Records to use >>
▼
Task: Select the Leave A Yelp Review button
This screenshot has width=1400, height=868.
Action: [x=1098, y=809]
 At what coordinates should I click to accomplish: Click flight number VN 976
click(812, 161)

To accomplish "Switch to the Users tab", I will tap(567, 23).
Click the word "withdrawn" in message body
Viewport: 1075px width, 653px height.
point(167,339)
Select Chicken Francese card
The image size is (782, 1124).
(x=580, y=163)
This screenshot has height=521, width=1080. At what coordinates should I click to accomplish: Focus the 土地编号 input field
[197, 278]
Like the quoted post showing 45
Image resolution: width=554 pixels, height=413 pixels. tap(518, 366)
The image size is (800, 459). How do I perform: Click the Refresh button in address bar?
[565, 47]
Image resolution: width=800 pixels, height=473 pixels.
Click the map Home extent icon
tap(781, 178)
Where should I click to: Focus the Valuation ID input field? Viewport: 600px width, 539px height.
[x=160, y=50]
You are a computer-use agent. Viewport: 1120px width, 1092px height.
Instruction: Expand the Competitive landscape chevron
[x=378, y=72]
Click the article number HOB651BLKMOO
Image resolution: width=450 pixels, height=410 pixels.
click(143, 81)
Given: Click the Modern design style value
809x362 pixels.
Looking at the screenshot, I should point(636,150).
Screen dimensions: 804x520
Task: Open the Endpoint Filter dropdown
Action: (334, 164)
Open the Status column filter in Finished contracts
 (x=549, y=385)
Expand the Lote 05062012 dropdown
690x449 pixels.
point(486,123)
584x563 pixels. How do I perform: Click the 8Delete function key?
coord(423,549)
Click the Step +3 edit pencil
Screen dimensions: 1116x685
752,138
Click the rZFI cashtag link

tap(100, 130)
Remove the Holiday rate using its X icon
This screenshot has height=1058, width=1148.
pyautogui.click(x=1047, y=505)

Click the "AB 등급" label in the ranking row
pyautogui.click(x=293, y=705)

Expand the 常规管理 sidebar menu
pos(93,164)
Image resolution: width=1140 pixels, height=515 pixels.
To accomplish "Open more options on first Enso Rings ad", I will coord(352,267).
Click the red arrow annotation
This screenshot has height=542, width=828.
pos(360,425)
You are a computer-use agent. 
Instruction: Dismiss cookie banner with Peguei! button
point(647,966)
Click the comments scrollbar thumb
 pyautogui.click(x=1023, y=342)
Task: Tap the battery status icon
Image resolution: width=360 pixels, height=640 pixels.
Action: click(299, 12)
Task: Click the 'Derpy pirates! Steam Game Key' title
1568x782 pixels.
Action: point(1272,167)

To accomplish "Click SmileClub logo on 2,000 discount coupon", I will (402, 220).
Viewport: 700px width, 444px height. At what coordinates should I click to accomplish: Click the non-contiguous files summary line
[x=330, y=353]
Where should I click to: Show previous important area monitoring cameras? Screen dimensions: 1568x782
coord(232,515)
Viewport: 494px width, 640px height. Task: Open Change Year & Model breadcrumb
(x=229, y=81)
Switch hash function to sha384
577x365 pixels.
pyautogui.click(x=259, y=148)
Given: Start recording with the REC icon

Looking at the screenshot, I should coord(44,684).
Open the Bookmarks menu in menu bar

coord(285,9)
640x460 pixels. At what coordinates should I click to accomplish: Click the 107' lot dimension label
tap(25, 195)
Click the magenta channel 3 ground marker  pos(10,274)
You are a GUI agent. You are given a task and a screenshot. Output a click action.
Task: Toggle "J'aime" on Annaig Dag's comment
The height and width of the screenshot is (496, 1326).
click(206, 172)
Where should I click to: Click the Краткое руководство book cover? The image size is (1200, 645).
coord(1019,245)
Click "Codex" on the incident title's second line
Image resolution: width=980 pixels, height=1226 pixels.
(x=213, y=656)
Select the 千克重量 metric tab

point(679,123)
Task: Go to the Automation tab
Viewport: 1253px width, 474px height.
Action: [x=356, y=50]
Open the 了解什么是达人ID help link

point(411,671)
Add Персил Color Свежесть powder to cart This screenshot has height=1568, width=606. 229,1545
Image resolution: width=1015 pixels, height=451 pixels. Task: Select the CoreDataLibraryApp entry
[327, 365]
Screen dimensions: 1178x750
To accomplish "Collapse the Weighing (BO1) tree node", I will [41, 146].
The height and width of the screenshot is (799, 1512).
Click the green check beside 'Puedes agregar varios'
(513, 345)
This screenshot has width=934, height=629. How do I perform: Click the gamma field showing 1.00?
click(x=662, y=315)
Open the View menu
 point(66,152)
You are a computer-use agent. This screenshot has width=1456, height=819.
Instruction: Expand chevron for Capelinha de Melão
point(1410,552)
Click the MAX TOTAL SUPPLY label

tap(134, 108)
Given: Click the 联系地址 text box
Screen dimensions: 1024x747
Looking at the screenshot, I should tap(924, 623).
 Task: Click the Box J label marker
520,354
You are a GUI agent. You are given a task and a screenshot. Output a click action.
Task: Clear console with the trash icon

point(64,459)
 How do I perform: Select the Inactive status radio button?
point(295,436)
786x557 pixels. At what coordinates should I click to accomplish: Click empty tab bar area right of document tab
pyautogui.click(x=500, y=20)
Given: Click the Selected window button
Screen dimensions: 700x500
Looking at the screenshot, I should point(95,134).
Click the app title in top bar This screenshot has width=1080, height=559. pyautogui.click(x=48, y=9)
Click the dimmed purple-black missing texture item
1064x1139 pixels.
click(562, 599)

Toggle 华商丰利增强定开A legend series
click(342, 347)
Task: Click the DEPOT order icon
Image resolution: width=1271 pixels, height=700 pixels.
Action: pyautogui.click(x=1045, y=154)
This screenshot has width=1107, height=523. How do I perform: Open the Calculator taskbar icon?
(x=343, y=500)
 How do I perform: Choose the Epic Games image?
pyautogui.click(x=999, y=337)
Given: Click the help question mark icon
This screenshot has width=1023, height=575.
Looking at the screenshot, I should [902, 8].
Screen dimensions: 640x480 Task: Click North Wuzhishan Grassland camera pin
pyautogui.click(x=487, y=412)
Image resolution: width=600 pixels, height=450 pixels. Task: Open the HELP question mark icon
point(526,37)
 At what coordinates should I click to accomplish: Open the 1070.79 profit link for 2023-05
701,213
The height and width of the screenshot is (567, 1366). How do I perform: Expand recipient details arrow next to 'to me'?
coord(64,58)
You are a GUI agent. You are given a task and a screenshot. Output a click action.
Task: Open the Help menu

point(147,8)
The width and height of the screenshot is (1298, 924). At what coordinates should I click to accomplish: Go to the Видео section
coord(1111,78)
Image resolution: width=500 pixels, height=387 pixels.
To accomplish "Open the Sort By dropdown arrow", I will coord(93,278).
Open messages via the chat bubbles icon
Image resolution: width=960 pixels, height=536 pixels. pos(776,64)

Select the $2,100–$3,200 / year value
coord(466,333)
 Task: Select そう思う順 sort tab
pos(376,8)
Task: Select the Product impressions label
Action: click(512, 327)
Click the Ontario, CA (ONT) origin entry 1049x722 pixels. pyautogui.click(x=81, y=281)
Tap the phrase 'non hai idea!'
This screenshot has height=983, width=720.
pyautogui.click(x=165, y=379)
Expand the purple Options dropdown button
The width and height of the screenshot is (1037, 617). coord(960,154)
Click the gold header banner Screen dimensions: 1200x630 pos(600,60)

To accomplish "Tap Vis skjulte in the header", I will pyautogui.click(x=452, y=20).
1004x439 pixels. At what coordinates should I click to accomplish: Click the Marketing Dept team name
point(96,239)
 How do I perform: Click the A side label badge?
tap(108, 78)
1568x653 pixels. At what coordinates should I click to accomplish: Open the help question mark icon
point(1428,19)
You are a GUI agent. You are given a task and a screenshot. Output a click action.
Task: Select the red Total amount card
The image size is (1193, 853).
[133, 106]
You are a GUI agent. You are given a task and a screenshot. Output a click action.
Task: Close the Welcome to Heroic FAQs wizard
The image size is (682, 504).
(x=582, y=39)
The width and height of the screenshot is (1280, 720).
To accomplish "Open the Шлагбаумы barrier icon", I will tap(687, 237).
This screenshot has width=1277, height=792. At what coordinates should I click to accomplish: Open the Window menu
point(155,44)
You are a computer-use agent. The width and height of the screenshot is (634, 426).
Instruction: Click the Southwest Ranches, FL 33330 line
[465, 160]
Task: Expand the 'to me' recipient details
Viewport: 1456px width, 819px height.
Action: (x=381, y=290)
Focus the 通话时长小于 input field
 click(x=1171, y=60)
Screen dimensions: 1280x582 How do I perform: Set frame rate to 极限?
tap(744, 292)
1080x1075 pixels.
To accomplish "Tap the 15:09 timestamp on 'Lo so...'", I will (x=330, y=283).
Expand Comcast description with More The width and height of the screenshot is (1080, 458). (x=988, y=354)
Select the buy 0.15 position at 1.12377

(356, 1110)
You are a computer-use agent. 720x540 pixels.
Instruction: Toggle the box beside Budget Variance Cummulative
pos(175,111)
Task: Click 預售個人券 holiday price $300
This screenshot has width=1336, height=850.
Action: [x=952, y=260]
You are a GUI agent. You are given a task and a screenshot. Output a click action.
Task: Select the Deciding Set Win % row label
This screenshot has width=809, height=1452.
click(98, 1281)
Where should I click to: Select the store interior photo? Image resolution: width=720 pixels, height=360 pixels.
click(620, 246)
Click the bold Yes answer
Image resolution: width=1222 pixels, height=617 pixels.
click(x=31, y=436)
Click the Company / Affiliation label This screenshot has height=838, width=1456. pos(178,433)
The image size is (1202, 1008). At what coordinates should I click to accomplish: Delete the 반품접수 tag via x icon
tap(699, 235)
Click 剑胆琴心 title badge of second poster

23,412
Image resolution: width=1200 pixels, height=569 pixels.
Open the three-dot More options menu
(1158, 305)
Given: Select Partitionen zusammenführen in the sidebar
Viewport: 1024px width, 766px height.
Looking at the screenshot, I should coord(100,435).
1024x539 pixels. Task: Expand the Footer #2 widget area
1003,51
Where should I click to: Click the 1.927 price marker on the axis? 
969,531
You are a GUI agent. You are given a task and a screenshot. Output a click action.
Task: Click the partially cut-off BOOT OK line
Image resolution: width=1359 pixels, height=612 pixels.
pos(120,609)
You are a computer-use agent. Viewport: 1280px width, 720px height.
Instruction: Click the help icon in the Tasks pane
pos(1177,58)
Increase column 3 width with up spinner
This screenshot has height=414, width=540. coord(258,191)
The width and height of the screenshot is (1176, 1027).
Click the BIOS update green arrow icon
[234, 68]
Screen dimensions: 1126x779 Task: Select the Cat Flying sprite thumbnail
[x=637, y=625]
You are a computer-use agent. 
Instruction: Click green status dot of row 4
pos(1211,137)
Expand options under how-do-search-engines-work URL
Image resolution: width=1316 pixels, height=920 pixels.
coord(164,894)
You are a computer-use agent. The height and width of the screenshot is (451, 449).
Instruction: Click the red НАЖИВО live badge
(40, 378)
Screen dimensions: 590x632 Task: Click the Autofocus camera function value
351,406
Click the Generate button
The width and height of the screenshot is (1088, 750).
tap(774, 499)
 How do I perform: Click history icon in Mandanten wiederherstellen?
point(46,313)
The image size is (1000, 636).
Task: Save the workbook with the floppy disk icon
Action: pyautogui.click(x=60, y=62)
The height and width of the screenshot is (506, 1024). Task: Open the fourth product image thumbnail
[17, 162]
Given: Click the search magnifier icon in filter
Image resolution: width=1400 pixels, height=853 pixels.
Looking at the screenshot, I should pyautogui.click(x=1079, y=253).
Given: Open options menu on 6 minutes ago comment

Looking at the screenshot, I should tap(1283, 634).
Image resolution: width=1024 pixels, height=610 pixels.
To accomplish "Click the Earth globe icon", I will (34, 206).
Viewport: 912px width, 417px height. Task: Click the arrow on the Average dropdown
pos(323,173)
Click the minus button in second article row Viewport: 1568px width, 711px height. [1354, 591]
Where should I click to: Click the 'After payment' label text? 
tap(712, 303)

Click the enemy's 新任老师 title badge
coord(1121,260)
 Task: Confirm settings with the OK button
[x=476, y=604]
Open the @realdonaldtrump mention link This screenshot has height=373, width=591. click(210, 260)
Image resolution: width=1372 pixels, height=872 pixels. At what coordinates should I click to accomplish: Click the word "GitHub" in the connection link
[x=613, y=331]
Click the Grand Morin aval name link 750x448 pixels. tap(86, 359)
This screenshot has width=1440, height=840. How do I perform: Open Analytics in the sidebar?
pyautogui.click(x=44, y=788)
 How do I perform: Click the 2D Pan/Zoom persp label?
▲
Exercise directions >> Here the job is to set down exactly the lines of the material above that fall between the one with "Given: Click the Modern design style value" and the one with "Expand the Lote 05062012 dropdown", inclusive, and nothing beyond them.

Solution for this task >>
Given: Click the Modern design style value
809x362 pixels.
Looking at the screenshot, I should point(636,150).
Screen dimensions: 804x520
Task: Open the Endpoint Filter dropdown
Action: (334, 164)
Open the Status column filter in Finished contracts
 (x=549, y=385)
Expand the Lote 05062012 dropdown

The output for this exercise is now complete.